Stewart has often worked as a voice actor, and his roles have included Pharaoh Seti in the animated feature film “The Prince of Egypt” about Moses. Seti becomes Moses’s adoptive father when his wife, Queen Tuya, finds the baby Moses in a basket in a river. Stewart also lent his voice to “My Memory of Us,” which is described as “a Holocaust video game.” It’s not quite as tasteless as it sounds – young players learn about the Shoah by assuming the roles of children in a Jewish ghetto in Poland during the Nazi occupation. Stewart winds up narrating the story to the children that appear in the game and therefore also to real-life players.
In 2010, Judd Apatow directed a video PSA for the American Jewish World Service, featuring various celebrities extolling the organization’s anti-poverty and human-rights work. Stewart appeared alongside the likes of Lindsay Lohan, Tracy Morgan, Sarah Silverman, and Don Johnson, saying, “Although I’m not even close to being Jewish, I support the American Jewish World Service.” In 2012, Stewart played the role of an eccentric British peer in the Israeli film, “Hunting Elephants,” filmed on location in Jerusalem and Tel Aviv, a year after having first visited the Jewish state.
One of the more curious Jewish-related episodes in Stewart’s life was when his wife, Sunny Ozell, shared her love of a pit bull dog that she and Stewart were fostering in a social media post in 2017 showing her fondling the dog’s head with a caption that read, “What is this? What is this punim?”, using the Yiddish word for “face” that is a variant on the original Hebrew.
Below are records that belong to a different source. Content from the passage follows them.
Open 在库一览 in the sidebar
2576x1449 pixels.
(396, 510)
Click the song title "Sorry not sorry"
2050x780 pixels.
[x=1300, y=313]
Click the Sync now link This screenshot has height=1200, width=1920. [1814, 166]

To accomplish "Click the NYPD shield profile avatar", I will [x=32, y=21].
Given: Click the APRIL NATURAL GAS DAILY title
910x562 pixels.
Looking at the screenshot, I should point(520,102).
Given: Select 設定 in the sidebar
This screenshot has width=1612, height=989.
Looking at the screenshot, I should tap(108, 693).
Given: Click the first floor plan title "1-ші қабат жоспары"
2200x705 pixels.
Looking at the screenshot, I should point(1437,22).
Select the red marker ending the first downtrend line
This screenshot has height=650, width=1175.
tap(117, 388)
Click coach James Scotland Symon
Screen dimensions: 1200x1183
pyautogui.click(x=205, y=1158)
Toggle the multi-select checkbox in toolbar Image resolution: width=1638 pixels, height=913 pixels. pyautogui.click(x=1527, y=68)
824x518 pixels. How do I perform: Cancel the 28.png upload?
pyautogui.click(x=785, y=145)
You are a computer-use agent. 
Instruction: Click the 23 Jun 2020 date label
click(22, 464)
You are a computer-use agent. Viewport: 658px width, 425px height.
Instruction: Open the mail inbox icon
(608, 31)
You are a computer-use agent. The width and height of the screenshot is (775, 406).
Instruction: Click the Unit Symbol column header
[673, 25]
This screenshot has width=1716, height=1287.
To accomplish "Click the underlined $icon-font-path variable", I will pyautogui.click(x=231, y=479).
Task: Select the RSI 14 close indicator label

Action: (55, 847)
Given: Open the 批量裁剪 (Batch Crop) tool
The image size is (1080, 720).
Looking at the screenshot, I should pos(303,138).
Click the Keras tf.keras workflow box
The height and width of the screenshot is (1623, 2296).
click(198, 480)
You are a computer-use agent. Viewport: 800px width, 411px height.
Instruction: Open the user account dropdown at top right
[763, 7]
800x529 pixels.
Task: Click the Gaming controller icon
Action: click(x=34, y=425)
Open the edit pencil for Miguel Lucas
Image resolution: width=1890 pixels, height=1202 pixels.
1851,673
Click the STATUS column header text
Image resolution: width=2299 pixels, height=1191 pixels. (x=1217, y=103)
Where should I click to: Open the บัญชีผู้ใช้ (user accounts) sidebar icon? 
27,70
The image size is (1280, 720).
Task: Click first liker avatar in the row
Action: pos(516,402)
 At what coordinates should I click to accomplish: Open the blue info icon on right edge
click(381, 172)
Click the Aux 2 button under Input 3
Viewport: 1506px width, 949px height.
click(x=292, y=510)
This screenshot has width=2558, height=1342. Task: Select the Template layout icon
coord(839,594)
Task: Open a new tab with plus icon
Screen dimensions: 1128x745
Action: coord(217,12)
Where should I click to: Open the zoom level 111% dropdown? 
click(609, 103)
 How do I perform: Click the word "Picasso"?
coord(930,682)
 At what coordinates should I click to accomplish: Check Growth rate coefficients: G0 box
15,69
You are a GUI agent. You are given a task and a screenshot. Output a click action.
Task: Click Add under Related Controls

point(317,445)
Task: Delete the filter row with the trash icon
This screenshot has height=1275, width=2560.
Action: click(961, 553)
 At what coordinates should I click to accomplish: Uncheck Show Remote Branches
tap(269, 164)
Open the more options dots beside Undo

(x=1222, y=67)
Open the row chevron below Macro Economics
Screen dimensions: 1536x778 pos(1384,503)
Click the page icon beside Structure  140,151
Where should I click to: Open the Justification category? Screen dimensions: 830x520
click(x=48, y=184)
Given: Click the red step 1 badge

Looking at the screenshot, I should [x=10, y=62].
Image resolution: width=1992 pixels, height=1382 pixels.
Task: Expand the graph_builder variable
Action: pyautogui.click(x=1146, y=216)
While it’s not clear if Ozell is Jewish or not – she was, after all, the one who told her husband that his phallus was treyf – her usage of punim in this manner displays a familiarity with the idiom as it was mostly used by Jewish grandmothers about their grandchildren 50 to 60 years ago or so.
Stewart once confessed in an interview with American Theatre magazine that he wishes he were Emanuel Ax, the Polish-Jewish pianist widely considered to be one of the greatest soloists on his instrument in the world. As Stewart put it, “From time to time, I have fantasies of becoming a concert pianist. I’ve been lucky enough through the years to work very closely with the great Emanuel Ax. I’ve said to him that if I could switch places with anyone it would be with him.”
I think there are plenty of “Star Trek” and “X-Men” fans who are happy with who and what Stewart turned out to be.
Seth Rogovoy is a contributing editor at the Forward. He frequently mines popular culture for hidden Jewish stories.